The gang chose Easter Monday deliberately. Police staffing was at a minimum for the holiday. The robbers wore bulletproof vests, helmets, ski masks and overalls, and carried automatic weapons. They did not just attack the depot; they systematically disabled the police response. A burning truck was parked across the vehicle exit of Stavanger Police headquarters, smoke grenades were thrown at the front of the building, and spike strips were laid across surrounding roads to burst police tyres.

At the NOKAS building, the gang tried to break through the bulletproof glass with sledgehammers and a battering ram. When that failed, they fired 113 rounds from automatic weapons until the glass shattered. They escaped with 57.4 million kroner in Norwegian and foreign currency. Over 51 million was never recovered.

Police officer Arne Sigve Klungland, 35, responded in his patrol car and drove toward the scene along Kongsgata. Near the Maritime Hotel, one of the robbers, Kjell Alrich Schumann, opened fire with an AG3 automatic rifle. Klungland tried to reverse but a bus blocked his escape. He was shot in the head and died shortly afterward. Schumann admitted to the killing two years later.

Ironically, the gang's own tactics helped convict them. DNA evidence was recovered from the towels and mattresses used to set the truck on fire outside the police station, effectively delivering proof of their involvement to the front door of the building they were trying to block.
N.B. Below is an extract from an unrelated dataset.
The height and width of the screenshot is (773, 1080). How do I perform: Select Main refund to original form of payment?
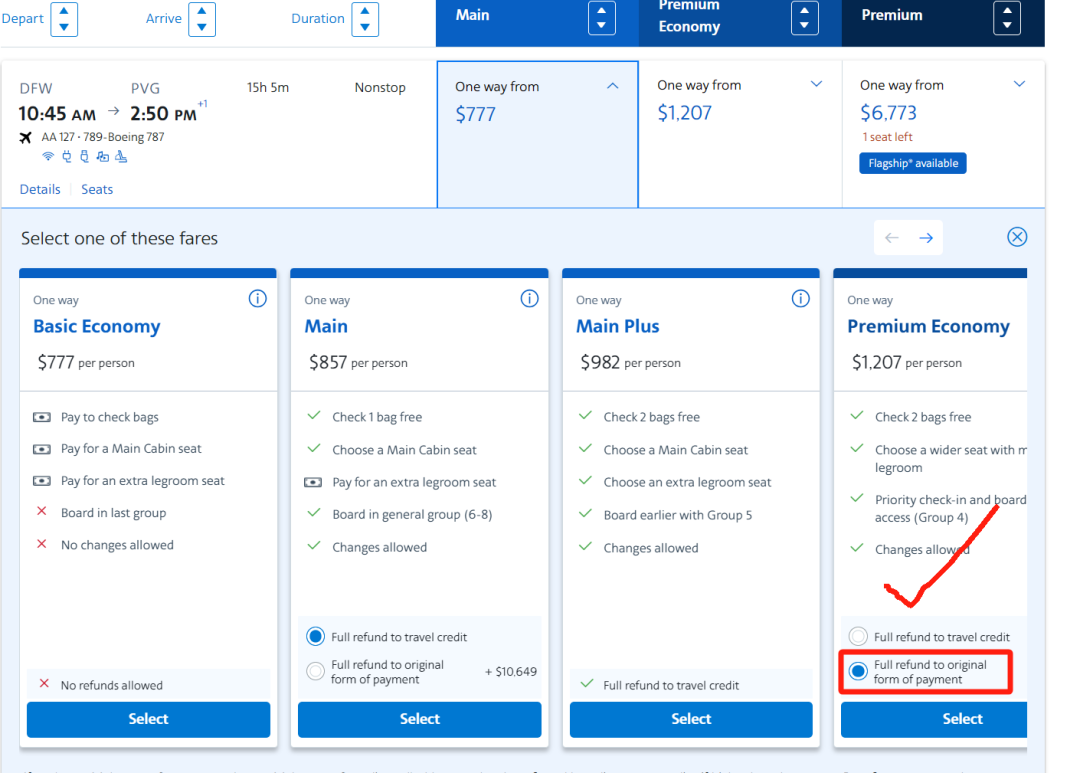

Thirteen men were charged. Twelve were found guilty in January 2007, with the last convicted in September that year. The sentences totalled 181 years. Toska received 21 years, the maximum. After his release, he became a chess analyst on Norwegian television, a career move that generated its own controversy.

A feature film titled NOKAS was released in 2010, recreating the robbery almost minute by minute. A memorial marks the spot where Klungland fell, near Domkirkeplassen. The killing of a police officer during a robbery was almost without precedent in modern Norway, and the case changed how Norwegian police plan for armed response.